The exception filter provides a set of rules aimed at restricting the type of traffic that is delivered to the controller. By default, your system is shipped with a set of restrictive filter rules that help control access through the interfaces to only those services that are absolutely necessary.
By configuring to allow management on an interface, an additional set of rules is added to the shipped filter rules that provide access to the system's management configuration framework (SSH, HTTPS, SNMP Agent). Most of this functionality is handled directly behind the scenes by the system, rolling and unrolling canned filters as the system's topology and defined access privileges for an interface change.
Note
An interface for which Allow Management is enabled can be reached by any other interface. By default, Allow Management is disabled and shipped interface filters will only permit the interface to be visible directly from its own subnet.The visible exception filter definitions, both in physical ports and topology definitions, allow administrators to define a set of rules to be added to the system's dynamically updated exception filter protection rules. Rule evaluation is performed top to bottom, until an exact match is determined. Therefore, these user-defined rules are evaluated before the system‘s own generated rules. As such, these user-defined rules may inadvertently create security lapses in the system's protection mechanism or create a scenario that filters out packets that are required by the system.
Note
Use exception filters only if absolutely necessary. It is recommended that you avoid defining general allow all or deny all rule definitions since those definitions can easily be too liberal or too restrictive to all types of traffic.The exception rules are evaluated in the context of referring to the specific controller's interface. The destination address for the role rule definition is typically defined as the interface's own IP address. The port number for the filter definition corresponds to the target (destination) port number for the applicable service running on the controller's management plane.
The exception filter on an topology applies only to the packets directed to the controller and can be applied to the destination portion of the packet, or to the source portion of the packet when filtering is enabled. Traffic to a specified IP address and IP port is either allowed or denied. Adding exception filter rules allows network administrators to either tighten or relax the built-in filtering that automatically drops packets not specifically allowed by role rule definitions. The exception filter rules can deny access in the event of a DoS attack, or can allow certain types of management traffic that would otherwise be denied. Typically, Allow Management is enabled.
The Exceptions Filter page displays.
The Topologies configuration page displays. The Exception Filters tab is available only if Layer 3 (L3) configuration is enabled.
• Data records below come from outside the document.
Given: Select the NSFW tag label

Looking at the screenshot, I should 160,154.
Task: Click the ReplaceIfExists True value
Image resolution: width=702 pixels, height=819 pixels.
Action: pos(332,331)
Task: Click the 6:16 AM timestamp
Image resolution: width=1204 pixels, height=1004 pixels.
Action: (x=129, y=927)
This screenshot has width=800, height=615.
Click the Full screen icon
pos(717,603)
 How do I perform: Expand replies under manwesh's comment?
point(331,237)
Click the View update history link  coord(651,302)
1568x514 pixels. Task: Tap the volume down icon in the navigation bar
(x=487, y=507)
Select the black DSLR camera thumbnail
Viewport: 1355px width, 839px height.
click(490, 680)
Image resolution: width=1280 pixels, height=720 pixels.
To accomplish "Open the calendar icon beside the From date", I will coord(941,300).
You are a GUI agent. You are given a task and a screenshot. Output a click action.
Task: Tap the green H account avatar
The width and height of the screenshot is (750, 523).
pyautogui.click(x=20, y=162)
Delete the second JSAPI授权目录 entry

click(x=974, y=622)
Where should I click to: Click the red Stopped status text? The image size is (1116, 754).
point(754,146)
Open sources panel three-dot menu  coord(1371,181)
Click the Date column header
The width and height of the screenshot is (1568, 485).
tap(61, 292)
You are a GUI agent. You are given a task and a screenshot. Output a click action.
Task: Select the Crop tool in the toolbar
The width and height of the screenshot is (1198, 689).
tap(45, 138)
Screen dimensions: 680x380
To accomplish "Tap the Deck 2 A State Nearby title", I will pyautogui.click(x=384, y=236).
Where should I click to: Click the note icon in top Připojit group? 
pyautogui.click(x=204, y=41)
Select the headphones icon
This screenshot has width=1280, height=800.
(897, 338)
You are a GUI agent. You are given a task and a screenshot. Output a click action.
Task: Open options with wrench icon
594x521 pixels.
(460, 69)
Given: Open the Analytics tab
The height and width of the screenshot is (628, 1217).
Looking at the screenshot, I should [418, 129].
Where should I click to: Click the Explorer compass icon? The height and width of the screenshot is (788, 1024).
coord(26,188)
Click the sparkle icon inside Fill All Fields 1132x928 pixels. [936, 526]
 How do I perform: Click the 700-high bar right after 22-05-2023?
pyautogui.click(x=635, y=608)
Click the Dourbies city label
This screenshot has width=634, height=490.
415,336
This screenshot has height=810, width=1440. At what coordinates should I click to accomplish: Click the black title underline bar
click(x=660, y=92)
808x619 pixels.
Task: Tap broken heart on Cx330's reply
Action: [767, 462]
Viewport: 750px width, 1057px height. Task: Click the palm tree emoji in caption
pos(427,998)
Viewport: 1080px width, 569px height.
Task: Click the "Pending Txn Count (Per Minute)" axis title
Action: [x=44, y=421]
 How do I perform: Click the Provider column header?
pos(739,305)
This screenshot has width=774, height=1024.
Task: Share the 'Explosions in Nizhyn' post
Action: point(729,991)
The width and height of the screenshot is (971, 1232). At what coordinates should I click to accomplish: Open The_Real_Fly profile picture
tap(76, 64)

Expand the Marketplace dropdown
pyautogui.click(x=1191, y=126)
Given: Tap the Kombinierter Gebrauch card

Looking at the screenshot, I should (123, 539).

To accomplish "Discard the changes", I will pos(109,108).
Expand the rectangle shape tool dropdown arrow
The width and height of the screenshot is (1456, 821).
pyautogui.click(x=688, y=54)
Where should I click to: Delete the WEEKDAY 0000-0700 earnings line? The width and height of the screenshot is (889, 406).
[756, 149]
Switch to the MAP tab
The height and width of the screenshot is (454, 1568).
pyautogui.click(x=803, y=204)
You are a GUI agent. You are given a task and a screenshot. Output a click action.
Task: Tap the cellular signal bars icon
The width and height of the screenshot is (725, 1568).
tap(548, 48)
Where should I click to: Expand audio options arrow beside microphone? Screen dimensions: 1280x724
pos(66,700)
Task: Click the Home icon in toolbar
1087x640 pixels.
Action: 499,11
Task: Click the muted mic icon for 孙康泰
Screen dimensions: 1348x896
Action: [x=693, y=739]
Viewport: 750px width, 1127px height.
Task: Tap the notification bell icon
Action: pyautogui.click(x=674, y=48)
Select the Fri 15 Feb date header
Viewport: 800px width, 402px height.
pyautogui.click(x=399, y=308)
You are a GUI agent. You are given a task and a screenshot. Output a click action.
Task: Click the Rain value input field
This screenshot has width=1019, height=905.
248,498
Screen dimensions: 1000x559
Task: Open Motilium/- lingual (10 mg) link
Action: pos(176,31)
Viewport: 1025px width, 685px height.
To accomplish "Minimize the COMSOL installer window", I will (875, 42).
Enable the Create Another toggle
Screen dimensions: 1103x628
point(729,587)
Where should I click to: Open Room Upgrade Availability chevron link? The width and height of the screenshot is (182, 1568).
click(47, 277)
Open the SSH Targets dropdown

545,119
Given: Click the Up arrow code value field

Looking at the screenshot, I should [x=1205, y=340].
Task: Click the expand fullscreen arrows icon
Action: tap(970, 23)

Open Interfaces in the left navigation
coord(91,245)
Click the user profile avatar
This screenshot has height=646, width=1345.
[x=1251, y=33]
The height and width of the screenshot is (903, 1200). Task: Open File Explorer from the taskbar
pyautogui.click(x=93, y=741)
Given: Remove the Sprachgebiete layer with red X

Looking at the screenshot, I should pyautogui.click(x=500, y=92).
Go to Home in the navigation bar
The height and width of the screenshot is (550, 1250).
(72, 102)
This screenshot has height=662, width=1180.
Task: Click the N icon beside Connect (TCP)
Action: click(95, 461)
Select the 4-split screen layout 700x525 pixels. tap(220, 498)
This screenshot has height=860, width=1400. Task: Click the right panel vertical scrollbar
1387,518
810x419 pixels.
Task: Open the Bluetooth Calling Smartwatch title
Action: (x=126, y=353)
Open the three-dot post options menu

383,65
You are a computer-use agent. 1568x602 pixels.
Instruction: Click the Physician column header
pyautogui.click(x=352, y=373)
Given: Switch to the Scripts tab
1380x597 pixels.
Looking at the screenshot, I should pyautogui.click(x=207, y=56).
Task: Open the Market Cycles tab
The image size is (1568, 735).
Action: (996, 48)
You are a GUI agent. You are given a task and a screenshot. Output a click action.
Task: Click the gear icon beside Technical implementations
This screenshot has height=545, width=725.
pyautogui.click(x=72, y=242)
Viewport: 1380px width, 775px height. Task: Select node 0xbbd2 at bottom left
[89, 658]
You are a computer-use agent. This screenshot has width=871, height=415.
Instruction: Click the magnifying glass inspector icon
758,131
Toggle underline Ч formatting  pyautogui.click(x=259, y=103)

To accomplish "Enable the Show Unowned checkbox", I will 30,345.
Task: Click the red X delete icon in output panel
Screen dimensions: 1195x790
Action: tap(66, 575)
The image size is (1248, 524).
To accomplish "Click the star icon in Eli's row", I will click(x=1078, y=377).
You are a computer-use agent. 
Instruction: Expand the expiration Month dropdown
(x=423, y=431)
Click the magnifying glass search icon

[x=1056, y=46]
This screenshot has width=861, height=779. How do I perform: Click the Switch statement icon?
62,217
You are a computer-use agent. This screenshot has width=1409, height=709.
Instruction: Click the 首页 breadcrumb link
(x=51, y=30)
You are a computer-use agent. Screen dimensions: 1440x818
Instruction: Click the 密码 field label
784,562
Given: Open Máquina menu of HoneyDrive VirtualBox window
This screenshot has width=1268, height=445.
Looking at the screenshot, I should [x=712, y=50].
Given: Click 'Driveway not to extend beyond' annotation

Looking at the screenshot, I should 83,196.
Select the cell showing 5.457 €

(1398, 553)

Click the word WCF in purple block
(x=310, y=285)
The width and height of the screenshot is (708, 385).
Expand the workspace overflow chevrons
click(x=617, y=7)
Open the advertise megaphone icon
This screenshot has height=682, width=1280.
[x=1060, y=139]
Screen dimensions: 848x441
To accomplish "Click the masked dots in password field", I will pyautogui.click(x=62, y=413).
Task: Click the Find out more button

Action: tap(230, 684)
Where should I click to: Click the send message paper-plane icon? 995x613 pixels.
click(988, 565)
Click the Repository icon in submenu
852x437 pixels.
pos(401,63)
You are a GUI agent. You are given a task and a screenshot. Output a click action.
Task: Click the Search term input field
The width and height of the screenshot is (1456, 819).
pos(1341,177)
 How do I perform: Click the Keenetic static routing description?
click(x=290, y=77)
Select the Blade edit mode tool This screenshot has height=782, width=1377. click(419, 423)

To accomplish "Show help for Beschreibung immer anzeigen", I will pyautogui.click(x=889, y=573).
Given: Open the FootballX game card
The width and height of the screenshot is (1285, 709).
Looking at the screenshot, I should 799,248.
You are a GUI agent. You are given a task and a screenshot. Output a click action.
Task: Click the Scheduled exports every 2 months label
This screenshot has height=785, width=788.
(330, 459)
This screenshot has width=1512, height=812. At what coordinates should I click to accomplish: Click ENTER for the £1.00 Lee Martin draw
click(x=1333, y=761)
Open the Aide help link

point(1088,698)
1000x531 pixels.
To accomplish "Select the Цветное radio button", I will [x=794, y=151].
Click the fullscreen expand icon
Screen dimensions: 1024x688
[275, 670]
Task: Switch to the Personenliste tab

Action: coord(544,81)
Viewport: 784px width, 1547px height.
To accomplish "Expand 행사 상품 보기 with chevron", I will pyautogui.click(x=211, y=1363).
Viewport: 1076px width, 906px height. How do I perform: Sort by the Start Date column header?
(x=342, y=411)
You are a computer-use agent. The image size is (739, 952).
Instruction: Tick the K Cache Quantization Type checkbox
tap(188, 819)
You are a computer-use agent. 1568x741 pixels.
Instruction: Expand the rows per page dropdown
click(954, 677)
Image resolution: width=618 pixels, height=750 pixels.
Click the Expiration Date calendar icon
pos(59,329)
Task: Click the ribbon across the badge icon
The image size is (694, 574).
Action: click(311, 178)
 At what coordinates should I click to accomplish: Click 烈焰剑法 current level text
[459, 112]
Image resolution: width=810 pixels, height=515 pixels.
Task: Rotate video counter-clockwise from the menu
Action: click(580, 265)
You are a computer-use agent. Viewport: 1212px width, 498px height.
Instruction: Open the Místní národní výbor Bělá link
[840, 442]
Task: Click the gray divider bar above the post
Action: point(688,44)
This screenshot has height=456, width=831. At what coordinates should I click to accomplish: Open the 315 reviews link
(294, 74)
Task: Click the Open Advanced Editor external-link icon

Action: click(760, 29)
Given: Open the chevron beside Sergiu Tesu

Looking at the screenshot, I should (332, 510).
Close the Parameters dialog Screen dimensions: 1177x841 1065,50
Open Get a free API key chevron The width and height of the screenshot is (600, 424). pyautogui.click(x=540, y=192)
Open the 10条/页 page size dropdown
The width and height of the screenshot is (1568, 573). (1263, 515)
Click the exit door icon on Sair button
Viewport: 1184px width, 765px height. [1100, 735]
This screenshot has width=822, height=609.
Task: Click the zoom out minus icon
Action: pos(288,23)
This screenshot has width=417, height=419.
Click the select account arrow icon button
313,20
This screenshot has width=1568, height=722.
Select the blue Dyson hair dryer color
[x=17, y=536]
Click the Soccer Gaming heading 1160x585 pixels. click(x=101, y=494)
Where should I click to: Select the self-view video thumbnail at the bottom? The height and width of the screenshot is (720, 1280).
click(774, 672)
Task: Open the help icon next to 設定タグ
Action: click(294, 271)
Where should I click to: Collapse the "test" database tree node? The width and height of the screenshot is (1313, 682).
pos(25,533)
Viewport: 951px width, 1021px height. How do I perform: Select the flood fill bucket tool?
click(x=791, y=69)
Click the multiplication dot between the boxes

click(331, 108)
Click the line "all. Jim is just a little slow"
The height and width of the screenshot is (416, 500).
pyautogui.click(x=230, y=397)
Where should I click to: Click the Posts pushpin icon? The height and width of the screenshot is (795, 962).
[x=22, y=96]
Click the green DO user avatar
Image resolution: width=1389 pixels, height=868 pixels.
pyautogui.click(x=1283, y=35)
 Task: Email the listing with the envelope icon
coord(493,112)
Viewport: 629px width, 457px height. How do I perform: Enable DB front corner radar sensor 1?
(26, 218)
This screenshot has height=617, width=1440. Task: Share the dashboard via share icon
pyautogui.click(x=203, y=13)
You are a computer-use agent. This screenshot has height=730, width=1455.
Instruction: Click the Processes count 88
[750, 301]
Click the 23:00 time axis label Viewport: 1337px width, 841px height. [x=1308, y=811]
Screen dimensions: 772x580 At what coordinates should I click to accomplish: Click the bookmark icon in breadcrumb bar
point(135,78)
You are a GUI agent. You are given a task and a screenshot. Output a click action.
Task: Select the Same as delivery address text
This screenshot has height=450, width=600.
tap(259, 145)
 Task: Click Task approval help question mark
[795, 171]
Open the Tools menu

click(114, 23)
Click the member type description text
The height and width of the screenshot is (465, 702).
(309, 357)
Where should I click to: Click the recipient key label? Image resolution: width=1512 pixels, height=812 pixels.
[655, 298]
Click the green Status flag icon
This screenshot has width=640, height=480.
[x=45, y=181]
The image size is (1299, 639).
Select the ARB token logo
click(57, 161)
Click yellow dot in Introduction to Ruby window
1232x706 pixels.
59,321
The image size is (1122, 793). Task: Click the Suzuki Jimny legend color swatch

Field/Button | Description |
---|---|
Rule | Identifies the type of role rule. Options are:
|
In | Identifies the rule that applies to traffic from the
network host or wireless device that is trying to get to a controller. You
can change this setting using the drop-down menu. Options include:
|
Allow | Select the Allow checkbox to allow this rule. Otherwise the rule is denied. |
IP:Port | Identifies the IP address and port to which this role rule applies. |
Protocol | In the Protocol drop-down list, click the applicable protocol. The default is N/A. |
Up, Down | Select a role rule and click to either move the rule up or down in the list. The filter rules are executed in the order in which you define them here |
Add | Click to add a role rule. The fields in the Add Filter area are enabled. |
Delete | Click to remove this role rule. |
Add Predefined | Select a predefined role rule. Click Add to add the rule to the rule table, otherwise click Cancel |
Save | Click to save the configuration. |
Advanced Mode | Advanced filtering mode provides the ability to
create bidirectional filters. If this controller participates in a mobility zone, before enabling advanced mode be sure that all controllers in the mobility zone are running V7.41 or greater. Note: After enabling advanced filtering mode,
you can no longer use NMS
Wireless Manager V4.0 to manage the controller‘s roles and you
cannot switch back to basic filter mode unless you return the controller
to its default state.
|
Add Filter section | |
IP/subnet:port | Type the destination IP address. You can also specify an IP range, a port designation, or a port range on that IP address |
Protocol | In the Protocol drop-down list, click the applicable protocol. The default is N/A. |
In Filter | In the drop-down menu, select an option that refers
to traffic from the network host that is trying to get to a wireless device.
Options include:
By default, user-defined rules are enabled on ingress (In), and are assumed to be Allow rules. To disable the rule in either direction, or to make it a Deny rule, click the new filter, then de-select the relevant checkbox. |
OK | Click to add the role rule to the filter group. The information displays in the role rule table. |
Cancel | Click Cancel to discard your changes. |
Note
For External Captive Portal, you need to add an external server to a non-authentication filter.